Monday, March 21, 2011

Bad HR

In my previous post, I commented on the lack of training that most frontline retail managers seem to recieve. This is based on both personal experience, having worked for a couple of different retail chains, and on the experiences of a number of my contemporaries. Being one of those Gen Y types just entering the workforce, a number of my friends also have experience working these types of jobs. Some of them still do; graduating university when we did set us all up just in time for the current job market, and finding work as a new grad has not been easy for any of us.

As a result, I get to collect stories of some of the truly bad decisions that are made by frontline managers/department supervisors/other untrained management staff on step up from the bottom. I think that mostly it comes down to a lack of knowledge on the part of management. Some of them do not seem to be familiar with labour law, let alone best practices! Some of them seem to have had even the little bit of power they do have go to their heads. And some of them are simply utterly lacking in self-knowledge, and have no idea what a pain they are to deal with.

One of my friends came to me the other day. He works for a multinational big box retailer who shall remain unnamed, and has a supervisor who does not like him. When she was first promoted and transferred in to the department, evidently he made the mistake of being more knowledgeable about their product than she in front of a customer. Ever since then, according to him, she has been out to get him. The other day, he made a mistake at work. Fairly minor, apparently; he was out of his allocated department in order to assist a customer during their peak customer service hours. Based on this infraction of the rules, a few days later, his supervisor presented him with a written notice. This level of discipline is normally preceded by documented coaching sessions as well as documented verbal warnings, according to the company manual that my friend was given upon hire. The written notice is just one step shy of terminatio, and effectively meant that any additional infractions would lead to his immediate dismissal for cause. My friend wanted to know if she could, in fact, terminate him for cause over this.

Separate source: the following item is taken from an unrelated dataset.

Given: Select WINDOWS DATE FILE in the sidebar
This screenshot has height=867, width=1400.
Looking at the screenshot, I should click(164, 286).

First of all, this happened in Canada. Unlike some of the states, there is no such thing as at-will employment. To terminate someone with cause requires documentation, because the burden of proof is on the employer in the case of a lawsuit alleging wrongful termination. In my friend's case, all his employer had was this one written warning. There were no incidents of any kind of discipline for anything prior to this, and indeed no performance reviews either, despite my friend having worked there long enough he should have had two already.

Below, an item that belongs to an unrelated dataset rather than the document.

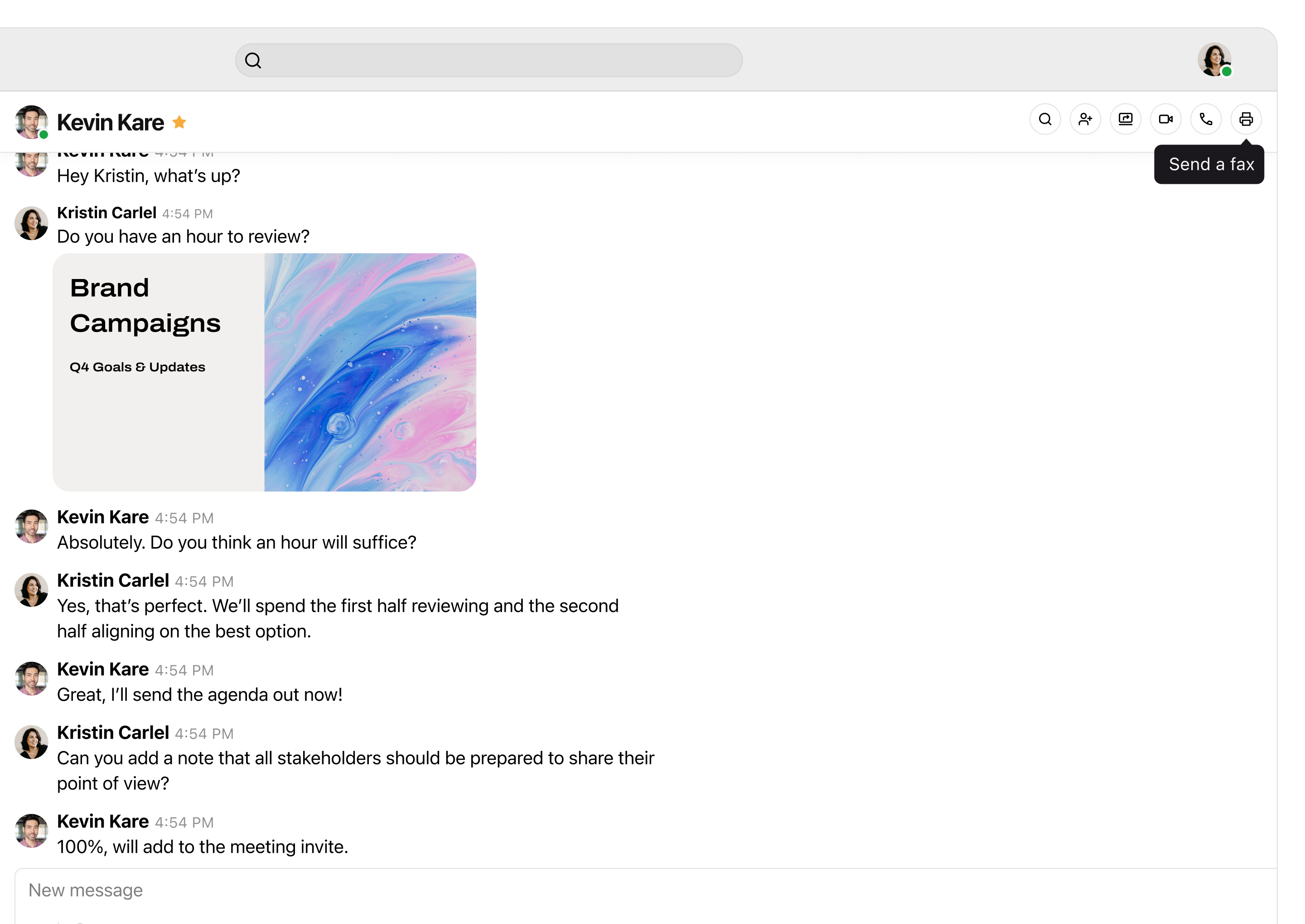Image resolution: width=1305 pixels, height=924 pixels.
Task: Call Kevin Kare using the phone icon
Action: 1206,120
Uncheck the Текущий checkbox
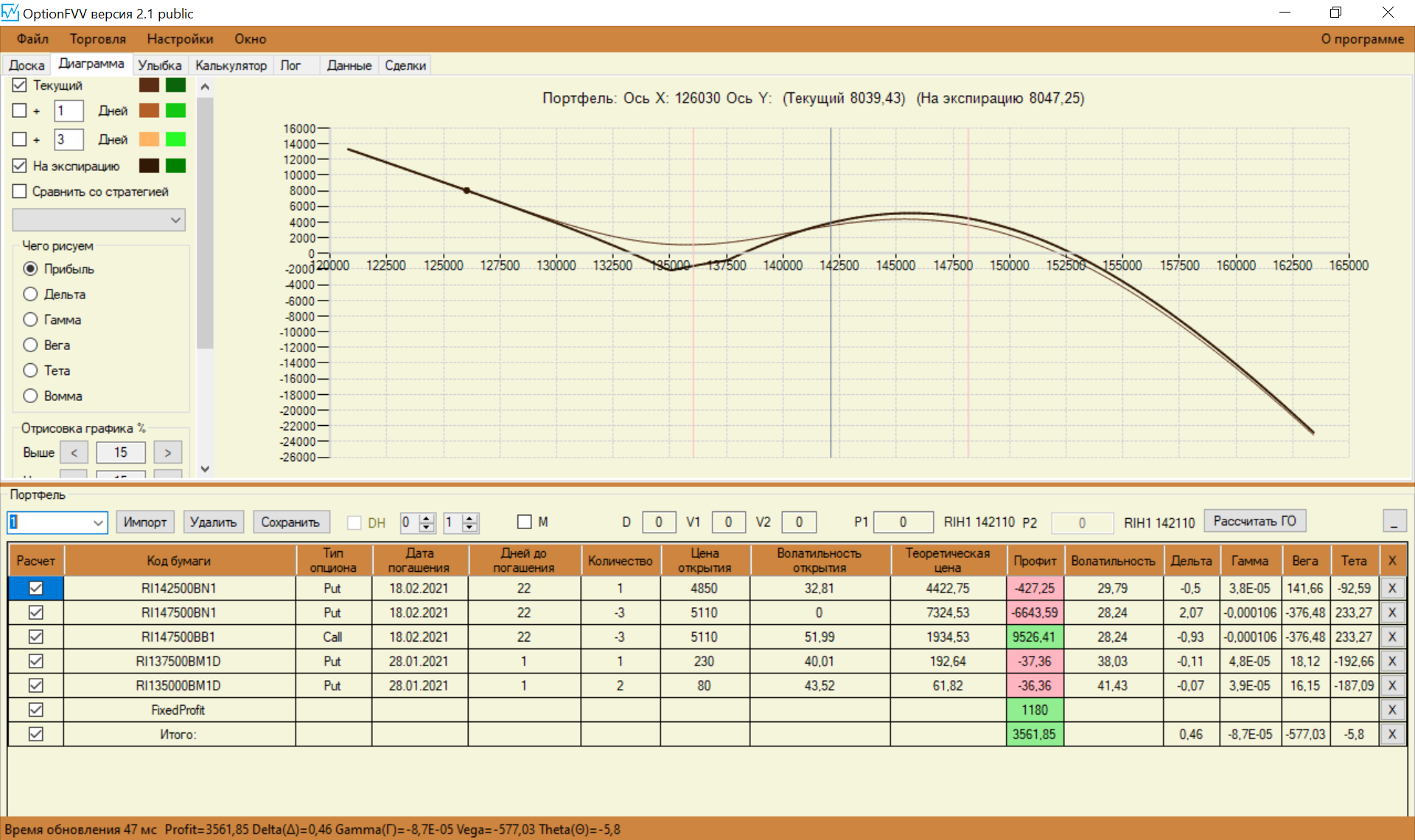 [20, 85]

I advised my friend to speak to the store human resources manager about all this. I told him that, based on what he had told me, his employer would have a really difficult time in court proving cause since they skipped their own corporately-mandated progressive discipline system, and had no evidence of prior problems with his performance. His store human resources manager would know that, even if his supervisor didn't, and I thought the likely outcome would be a change in the disciplinary notice he was given, if it wasn't simply removed altogether (there were a few issues with the incident, minor inaccuracies and the like). I also warned him that this wouldn't exactly endear him to his supervisor, but it was already beyond that point.

In the end, he requested a meeting with the HR manager, and came in prepared with a written statement requesting to see his personnel file, and a signed and dated statement listing his issues with the written notice he had recieved. He got it reduced to a verbal warning, and went away happy.

Ultimately, a situation like this, that tied up the HR department for a while and prompted meetings with the store manager, assistant store manager, department supervisor and my friend, could likely have been avoided by coaching the department supervisor on their progressive disciplinary system and why it is set up the way it is. A basic primer on applicable labour law goes a long way, and it just goes to show that HR is equally important in basic retail as it is at Head Office.